The battery electrical and non-electrical detection module 325 includes a current detection circuit 327, a temperature detector 328, an ADC (analog digital converter) 329, and a coulomb counter 323. The ADC 329 is multiplexed to sequentially extract the multi-cell 315, the voltage across the resistor Rs, and the voltage transmitted by the temperature detector 328. The analog-to-digital digit is stored in the register group 336. The temperature detector 328 detects the temperature of the surface of the multi-cell battery 315, the battery balancing circuit 326 transmits an analog signal of each cell voltage, and the current detecting circuit 327 measures the voltage across the resistor Rs.

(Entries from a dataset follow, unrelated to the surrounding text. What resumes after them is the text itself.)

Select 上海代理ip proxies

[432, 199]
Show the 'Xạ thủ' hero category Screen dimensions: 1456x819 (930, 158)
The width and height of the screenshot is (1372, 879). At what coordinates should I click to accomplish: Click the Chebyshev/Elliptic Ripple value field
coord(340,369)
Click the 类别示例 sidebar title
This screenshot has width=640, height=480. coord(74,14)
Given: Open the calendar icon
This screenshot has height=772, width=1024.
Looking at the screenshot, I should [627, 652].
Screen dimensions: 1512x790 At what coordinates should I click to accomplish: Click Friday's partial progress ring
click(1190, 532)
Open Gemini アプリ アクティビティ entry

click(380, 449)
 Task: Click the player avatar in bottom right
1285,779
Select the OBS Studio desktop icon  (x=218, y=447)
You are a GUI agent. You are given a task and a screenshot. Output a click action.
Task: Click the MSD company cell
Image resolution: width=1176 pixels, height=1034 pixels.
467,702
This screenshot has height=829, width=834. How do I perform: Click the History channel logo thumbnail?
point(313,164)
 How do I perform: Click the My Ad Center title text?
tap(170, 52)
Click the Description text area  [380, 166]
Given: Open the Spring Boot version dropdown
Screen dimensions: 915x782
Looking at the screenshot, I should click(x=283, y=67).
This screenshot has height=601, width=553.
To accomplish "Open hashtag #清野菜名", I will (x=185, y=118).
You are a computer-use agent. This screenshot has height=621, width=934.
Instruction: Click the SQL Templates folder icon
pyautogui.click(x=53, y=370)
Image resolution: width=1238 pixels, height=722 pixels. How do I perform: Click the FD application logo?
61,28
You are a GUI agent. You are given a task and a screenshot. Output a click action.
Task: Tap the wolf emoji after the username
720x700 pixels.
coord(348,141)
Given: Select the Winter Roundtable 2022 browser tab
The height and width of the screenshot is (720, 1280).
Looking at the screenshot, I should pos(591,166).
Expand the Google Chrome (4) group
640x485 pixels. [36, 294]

The resistor Rs of the current detecting circuit 327 crosses the voltage signal, and is converted by the ADC 329 to perform the operations of accumulating (charging) and accumulating (discharging) in the coulomb counter 331, and then storing it in the register group 336. In the register, that is, the amount of charge and discharge current accumulation of the battery cell 315.

In one embodiment, the servant battery communication protocol controller 340s is an SMbus controller, including a register group 336 (containing a plurality of registers), an erasable read-only memory (EEPROM) 337, and a control logic. Circuit 339, an SMbus interface 338. The EEPROM 337 stores some characteristic parameters of the battery pack, and the EC controls the command of the battery pack. By transmitting the SMbus, the control logic circuit 339 drives the digital control signal to all the functional blocks in the battery pack through the cable 339a. Manage the entire battery pack. In order to avoid overcrowding of the drawing, the cable 339a and the modules are not shown.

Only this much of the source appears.